● ИСХОДНЫЙ ТЕКСТ
------------------------------------------------------------------------
Читать «Усташский министр смерти - анатомия преступления Андрия Артуковича» онлайн - страница 149

Бранимир Станоевич

Я попытаюсь описать нашу жизнь в лагере, все те ужасы, через которые мы прошли, но хочу подчеркнуть, что никто не сможет написать так, чтобы можно было в полной мере представить, насколько тяжелой была участь тех, кто испытал на себе все тяготы этой жизни.

Постоянный голод сопровождался постоянным страхом. В любую минуту мы ожидали самого худшего: мы испытывали это каждый раз, когда узниц через маленькую дверь уводили в усташские казармы, где после зверских пыток их убивали.

Все заключенные, убитые таким образом, перед смертью подвергались самым ужасным мучениям. Это следует знать и нельзя забывать. Усташи убивали за любую мелочь, за малейшее нарушение установленных ими правил.

Однажды, уходя вместе с другими женщинами на работу, мы увидели, что в лагерь привезли группу евреек. Их, как всегда, обыскали, чтобы они чегонибудь не утаили. Личный досмотр проводила самая свирепая усташка Майя Буджон. Обнаружив у одной еврейки кольцо, она, выхватив пистолет, тут же застрелила ее. Подобные случаи повторялись ежедневно.

Как-то мы возвращались с работы (я работала в швейной мастерской), мимо строем шли мужчины. Среди них я узнала двух моих односельчан, которые также были в лагере. Я обрадовалась этой неожиданной встрече, улыбнулась и кивнула им головой. Это заметила усташка Нада Лубурич. Она кинулась к нашей колонне по направлению ко мне. Она была на определенном расстоянии от нашей колонны, и у меня имелось несколько секунд, чтобы решиться на то, на что бы я в любой другой ситуации ни за что не отважилась: пригнувшись как можно ниже, я побежала вдоль рядов и затерялась в колонне, так что ей не удалось отыскать меня. Иначе это стоило бы мне жизни.
------------------------------------------------------------------------
● ПРЕДОСТАВЛЕННЫЕ ДАННЫЕ
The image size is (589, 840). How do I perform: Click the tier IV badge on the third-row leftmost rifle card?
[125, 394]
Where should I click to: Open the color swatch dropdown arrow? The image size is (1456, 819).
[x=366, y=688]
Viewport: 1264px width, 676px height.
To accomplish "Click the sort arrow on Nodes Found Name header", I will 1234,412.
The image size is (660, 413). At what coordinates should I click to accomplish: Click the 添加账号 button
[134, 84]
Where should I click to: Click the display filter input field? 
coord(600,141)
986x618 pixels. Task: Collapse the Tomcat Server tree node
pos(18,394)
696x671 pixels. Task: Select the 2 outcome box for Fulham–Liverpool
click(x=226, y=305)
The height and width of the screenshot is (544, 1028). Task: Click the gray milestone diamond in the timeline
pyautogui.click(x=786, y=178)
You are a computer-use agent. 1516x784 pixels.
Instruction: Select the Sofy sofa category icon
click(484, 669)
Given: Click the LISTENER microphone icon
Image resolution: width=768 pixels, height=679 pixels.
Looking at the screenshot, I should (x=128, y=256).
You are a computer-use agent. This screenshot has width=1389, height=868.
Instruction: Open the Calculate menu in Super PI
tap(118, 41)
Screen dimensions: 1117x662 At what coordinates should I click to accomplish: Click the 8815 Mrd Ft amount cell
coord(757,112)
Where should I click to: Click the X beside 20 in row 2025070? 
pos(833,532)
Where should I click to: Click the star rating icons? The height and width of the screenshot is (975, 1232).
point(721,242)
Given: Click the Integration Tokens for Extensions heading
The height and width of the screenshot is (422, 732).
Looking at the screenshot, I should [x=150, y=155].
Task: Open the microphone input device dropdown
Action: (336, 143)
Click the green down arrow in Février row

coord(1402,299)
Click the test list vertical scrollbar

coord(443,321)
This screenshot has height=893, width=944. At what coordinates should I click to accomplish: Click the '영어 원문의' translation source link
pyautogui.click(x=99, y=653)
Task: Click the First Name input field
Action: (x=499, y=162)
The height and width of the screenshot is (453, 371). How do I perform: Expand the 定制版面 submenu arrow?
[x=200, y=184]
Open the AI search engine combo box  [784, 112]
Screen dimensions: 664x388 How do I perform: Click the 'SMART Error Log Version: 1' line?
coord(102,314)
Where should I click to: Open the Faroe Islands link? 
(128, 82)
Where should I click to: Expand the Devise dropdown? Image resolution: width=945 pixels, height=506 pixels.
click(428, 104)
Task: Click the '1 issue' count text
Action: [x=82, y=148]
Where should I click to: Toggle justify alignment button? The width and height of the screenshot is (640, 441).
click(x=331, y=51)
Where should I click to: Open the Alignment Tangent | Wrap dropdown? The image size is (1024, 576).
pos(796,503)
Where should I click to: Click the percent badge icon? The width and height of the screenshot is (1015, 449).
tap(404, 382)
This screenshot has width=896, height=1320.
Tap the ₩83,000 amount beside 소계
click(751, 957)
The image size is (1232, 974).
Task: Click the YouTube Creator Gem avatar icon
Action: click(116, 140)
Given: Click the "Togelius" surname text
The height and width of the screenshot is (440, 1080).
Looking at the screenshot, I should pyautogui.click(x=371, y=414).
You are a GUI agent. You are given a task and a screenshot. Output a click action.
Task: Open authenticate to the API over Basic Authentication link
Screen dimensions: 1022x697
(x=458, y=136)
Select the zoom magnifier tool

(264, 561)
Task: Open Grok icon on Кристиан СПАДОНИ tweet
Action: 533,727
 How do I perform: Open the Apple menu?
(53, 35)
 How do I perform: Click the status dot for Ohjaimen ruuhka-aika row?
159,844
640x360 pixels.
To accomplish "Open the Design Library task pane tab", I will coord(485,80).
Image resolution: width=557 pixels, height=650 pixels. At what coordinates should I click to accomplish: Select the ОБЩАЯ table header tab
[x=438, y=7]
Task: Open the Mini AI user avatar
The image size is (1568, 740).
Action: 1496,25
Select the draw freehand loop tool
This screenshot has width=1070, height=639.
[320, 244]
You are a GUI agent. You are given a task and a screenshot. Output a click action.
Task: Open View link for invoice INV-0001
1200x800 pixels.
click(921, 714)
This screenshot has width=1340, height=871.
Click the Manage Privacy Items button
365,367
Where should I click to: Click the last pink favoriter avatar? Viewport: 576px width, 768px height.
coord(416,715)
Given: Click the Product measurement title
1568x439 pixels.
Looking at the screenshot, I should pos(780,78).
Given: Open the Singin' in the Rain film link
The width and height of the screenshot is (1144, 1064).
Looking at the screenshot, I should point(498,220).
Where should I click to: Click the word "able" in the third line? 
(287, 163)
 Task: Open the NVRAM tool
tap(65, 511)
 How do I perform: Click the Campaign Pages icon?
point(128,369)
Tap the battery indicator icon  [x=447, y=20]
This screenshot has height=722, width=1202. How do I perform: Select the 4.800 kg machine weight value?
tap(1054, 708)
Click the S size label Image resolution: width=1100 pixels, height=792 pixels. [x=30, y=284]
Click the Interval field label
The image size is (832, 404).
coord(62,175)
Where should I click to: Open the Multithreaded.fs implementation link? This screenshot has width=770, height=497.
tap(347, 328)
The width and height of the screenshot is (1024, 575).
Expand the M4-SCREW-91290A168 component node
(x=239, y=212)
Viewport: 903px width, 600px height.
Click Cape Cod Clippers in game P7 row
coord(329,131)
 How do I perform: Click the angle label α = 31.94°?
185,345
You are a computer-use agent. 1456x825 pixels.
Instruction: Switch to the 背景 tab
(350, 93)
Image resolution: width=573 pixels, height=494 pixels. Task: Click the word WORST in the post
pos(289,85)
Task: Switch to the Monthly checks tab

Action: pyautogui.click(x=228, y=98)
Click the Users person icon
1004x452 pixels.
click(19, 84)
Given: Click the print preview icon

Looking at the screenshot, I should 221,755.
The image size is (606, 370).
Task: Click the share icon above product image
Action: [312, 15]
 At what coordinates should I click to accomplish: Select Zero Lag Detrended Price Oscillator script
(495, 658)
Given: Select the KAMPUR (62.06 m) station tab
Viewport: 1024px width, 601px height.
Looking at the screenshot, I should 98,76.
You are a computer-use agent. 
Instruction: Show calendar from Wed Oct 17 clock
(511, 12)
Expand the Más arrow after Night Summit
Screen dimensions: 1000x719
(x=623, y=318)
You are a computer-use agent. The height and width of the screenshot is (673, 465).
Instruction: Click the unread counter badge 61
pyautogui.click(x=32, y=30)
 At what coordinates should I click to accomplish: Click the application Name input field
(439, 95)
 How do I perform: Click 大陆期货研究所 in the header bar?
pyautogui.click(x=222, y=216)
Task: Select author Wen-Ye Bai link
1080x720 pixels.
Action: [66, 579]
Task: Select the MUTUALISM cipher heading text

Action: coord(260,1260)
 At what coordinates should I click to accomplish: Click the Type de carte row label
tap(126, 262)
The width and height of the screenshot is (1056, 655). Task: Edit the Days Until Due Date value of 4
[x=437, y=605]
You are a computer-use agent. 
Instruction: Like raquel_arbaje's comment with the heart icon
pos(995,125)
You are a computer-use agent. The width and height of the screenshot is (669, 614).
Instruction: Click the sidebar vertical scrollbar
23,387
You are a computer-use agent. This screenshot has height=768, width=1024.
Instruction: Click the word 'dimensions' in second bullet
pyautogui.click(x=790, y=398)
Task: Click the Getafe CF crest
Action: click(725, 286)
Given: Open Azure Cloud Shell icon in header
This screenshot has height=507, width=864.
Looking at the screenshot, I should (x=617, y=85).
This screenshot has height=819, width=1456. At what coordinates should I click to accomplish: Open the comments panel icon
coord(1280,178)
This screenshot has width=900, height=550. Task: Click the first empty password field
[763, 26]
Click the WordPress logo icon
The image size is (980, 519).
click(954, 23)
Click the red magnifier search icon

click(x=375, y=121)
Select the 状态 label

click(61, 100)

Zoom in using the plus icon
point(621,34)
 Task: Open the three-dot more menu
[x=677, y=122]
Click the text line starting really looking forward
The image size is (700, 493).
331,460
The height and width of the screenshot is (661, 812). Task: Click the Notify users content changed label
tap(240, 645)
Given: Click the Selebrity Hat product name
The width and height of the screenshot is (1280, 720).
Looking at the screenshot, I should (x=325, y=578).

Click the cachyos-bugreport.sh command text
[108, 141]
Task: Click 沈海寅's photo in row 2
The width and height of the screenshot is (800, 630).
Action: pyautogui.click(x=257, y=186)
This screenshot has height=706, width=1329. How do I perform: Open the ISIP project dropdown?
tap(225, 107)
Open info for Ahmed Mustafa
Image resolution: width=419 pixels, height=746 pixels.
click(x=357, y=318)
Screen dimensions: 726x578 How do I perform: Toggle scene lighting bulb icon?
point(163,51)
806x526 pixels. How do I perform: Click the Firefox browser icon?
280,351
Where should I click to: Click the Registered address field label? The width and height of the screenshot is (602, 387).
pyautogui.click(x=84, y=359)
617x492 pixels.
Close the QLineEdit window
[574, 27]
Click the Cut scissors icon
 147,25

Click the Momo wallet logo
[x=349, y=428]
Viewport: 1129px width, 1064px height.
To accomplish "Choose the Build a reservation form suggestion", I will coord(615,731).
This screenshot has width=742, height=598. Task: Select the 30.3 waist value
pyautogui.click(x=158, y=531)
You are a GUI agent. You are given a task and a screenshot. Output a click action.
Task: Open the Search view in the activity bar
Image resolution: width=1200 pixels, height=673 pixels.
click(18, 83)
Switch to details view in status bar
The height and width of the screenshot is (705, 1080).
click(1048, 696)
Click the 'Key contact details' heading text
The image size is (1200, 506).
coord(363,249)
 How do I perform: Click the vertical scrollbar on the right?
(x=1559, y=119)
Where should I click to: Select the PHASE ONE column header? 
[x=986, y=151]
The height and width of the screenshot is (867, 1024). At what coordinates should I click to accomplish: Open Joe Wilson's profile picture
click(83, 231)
------------------------------------------------------------------------
● ЗАДАНИЯ К ВЫПОЛНЕНИЮ
A) Что, согласно тексту о жизни в усташском лагере, Майя Буджон обнаружила у одной еврейки во время личного досмотра?
B) Почему, согласно тексту о жизни в усташском лагере, рассказчица пригнулась, пробежала вдоль рядов и затерялась в колонне? Дайте ответ в одном–трех предложениях.
C) Продолжите текст о жизни в усташском лагере, начиная сразу после его последнего предложения.

● ОТВЕТЫ НА ЗАДАНИЯ
A) Кольцо.

B) Нада Лубурич заметила, как рассказчица улыбнулась и кивнула двум односельчанам, и кинулась к колонне прямо к ней. Спрятавшись в колонне, рассказчица не дала себя отыскать, ведь иначе это стоило бы ей жизни.

C)
Из всех усташек-надзирательниц моей камеры как самые безжалостные в моей памяти остались Майя Буджон и Нада Лубурич. После войны они предстали перед судом и были приговорены к смертной казни. Они часто напивались, кутили по ночам, а потом приходили в лагерь и отводили душу, давая волю своей извращенной фантазии. Я вспоминаю, как из мужского лагеря убежала большая группа заключенных, которые были заняты на тяжелых работах. Не знаю, скольким из них удалось скрыться, знаю только, что была погоня и многих убили. Мы, женщины, как раз в это время возвращались строем с работы, попали под эту стрельбу, но ни одна из нас не пострадала. Мужчин усташи бросили в камеры-одиночки. Они жестоко мучили их, но никто не смел к ним приблизиться. Было жутко слышать их крики, которые, постепенно стихая, в конце концов совсем прекратились. Усташи намеренно совершали убийства поблизости, чтобы мы могли все слышать. Это должно было служить своего рода предостережением всем узникам, что то же самое ожидает каждого, кто осмелится на побег.

Поскольку наш лагерь находился вблизи "башни", куда партиями привозили сербских крестьян и евреев, то, когда мы приходили туда за водой, имели возможность наблюдать, что там творится. У нас в лагере поддерживалась по крайней мере видимость порядка, так как нас считали политическими заключенными. "Башня" же предназначалась для тех, кто должен был умереть или быть угнан в Германию. Нетрудоспособных убивали целыми группами или умерщвляли их голодом и болезнями. Детей отнимали у таких родителей и размещали в отдельных помещениях. Нас заставляли дежурить возле них, хотя наше дежурство было бесполезным, поскольку детям ничего, кроме подобия чая, усташи не давали. Больные, до предела истощенные, сущие скелеты, дети лежали на полу и умирали один за другим. Однажды меня назначили дежурной по 6 комнатам, в которых было размещено несколько сот детей. Эту картину я не могу описать словами. Но об этом знать необходимо и никогда нельзя забывать. В ту ночь я вынесла 16 маленьких трупов. Мне было приказано вынести их на улицу, помню, что там были картофельные грядки.